You could override the default editor template (~/Views/Shared/EditorTemplates/MultilineText.cshtml
):
@Html.TextArea(
"",
ViewData.TemplateInfo.FormattedModelValue.ToString(),
ViewData
)
and then assuming you have defined a view model:
public class MyViewModel
{
[DataType(DataType.MultilineText)]
public string Text { get; set; }
}
inside the main view you could do this:
@model MyViewModel
@Html.EditorFor(x => x.Text, new { cols = "100", rows = "15", id = "dialogText", @class = "full-width" })
@Html.EditorFor(x => x.Text, new { cols = "100", rows = "10", id = "dialogText", @class = "full-width" })

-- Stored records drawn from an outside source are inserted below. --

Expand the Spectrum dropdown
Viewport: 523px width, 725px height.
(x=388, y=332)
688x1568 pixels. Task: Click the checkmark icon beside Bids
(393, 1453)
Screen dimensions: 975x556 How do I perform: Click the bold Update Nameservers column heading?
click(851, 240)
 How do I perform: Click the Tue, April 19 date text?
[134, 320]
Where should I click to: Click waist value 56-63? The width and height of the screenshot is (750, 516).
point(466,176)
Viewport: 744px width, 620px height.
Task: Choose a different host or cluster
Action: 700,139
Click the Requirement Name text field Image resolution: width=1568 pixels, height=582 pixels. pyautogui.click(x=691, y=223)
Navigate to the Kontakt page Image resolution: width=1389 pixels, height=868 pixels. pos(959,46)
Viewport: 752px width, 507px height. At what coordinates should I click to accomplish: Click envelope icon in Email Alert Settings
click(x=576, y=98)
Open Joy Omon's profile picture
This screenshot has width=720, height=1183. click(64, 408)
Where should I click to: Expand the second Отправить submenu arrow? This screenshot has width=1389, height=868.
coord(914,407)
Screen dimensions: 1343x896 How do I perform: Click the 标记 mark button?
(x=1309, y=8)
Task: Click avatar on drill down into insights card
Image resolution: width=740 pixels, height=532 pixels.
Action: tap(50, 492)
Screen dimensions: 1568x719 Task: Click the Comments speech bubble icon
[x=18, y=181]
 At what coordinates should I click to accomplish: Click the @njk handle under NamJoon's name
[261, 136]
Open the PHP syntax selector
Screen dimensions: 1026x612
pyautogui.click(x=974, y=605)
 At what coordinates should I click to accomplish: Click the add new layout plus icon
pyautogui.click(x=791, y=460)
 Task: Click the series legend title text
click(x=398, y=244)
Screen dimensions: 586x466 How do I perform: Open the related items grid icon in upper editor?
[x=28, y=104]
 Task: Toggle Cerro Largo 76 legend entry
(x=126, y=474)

which will render the expected output:
<textarea class="full-width" cols="100" id="dialogText" name="Text" rows="15">
hello world
</textarea>
<textarea class="full-width" cols="100" id="dialogText" name="Text" rows="10">
hello world
</textarea>
Also you could enhance the editor template so that you don't need to specify the @class attribute at every EditorFor call like this:
@{
var htmlAttributes = ViewData;
htmlAttributes["class"] = "full-width";
}
@Html.TextArea(
"",
ViewData.TemplateInfo.FormattedModelValue.ToString(),
htmlAttributes
)
and now you could:
@model MyViewModel
@Html.EditorFor(x => x.Text, new { cols = "100", rows = "15", id = "dialogText" })
@Html.EditorFor(x => x.Text, new { cols = "100", rows = "10", id = "dialogText" })
Oh and don't forget that ids must be unique in HTML so this id = "dialogText"
should obviously be different for the second textarea.